I use a mix of DuckDuckGo and Kagi. I'll also use ChatGPT, which can be good if you're careful to verify the answers it gives you as a check against hallucinations. It's useful for short, direct answers without ads or SEO bullshit.

This article on Ars (and if you're not a subscriber, you absolutely should be, as they are the best tech journalists out there) inspired the question: https://arstechnica.com/gadgets/2023/06/google-admits-reddit-protests-make-it-harder-to-find-helpful-search-results

Fucking Reddit. Enshittification ruins everything.

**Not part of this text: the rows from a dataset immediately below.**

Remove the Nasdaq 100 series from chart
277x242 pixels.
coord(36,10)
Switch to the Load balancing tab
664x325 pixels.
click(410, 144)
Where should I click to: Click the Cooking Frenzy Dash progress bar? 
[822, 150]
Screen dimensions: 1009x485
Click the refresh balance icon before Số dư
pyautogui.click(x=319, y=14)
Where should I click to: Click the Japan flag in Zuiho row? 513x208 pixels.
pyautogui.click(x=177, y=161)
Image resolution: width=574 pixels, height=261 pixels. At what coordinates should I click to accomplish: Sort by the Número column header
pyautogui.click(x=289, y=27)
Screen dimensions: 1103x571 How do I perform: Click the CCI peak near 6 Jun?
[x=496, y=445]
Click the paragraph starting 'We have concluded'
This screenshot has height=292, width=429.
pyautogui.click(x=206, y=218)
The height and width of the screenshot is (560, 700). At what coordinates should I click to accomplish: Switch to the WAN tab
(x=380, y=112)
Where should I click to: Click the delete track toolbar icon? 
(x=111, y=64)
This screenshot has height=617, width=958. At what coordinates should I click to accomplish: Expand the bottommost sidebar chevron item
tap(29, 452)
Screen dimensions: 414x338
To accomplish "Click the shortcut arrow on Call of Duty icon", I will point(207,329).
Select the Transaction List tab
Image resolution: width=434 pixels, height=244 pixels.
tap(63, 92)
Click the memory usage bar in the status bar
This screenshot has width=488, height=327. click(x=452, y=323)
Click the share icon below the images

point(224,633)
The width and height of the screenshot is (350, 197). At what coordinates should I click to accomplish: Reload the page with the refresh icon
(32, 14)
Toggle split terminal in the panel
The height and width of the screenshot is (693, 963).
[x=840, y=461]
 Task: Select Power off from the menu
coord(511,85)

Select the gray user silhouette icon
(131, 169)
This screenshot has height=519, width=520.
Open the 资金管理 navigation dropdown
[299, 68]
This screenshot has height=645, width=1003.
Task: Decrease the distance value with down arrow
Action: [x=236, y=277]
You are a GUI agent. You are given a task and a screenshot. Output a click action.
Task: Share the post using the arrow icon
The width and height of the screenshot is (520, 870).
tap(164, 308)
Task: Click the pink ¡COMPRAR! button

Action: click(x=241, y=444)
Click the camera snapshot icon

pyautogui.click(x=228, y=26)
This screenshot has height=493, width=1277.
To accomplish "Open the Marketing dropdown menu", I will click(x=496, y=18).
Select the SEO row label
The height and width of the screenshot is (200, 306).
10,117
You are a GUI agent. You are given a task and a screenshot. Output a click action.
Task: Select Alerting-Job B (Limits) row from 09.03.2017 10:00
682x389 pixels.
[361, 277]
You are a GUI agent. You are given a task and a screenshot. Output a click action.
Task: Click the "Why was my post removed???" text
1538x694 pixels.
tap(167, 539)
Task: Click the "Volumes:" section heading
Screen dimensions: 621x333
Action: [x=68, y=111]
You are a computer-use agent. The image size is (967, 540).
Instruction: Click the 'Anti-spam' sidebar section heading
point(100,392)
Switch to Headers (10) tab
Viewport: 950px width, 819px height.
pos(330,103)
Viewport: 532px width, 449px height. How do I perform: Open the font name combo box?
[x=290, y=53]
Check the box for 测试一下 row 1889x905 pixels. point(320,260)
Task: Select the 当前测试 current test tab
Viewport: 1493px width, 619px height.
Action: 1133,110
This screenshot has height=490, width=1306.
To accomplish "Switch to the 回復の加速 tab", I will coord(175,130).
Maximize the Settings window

[–] [email protected] 2 points 1 year ago

Basically, the second order to me really boils down to this: AI generated content isn’t really a ‘brand’. Good writing shops tend to build a following with their writers and expectations with their editors. The writing, investigative, and editorial bent of a house is essentially what makes a shop. See The Economist and The New Yorker as examples. In other places, a lot of niche shops are selling personality as much as product with youtube, podcasts, and others.

Yep. This is why I've been a paying subscriber to Ars Technica for over a decade. You're exactly correct. Ditto with NPR.

[–] [email protected] 4 points 1 year ago

Right. That’s why searching for anything on the internet SUCKS these days. The results are all just filler bullshit.

[–] [email protected] 5 points 1 year ago (4 children)

This is fucking gross. There’s no one who thinks people will read the mass shit they pump out.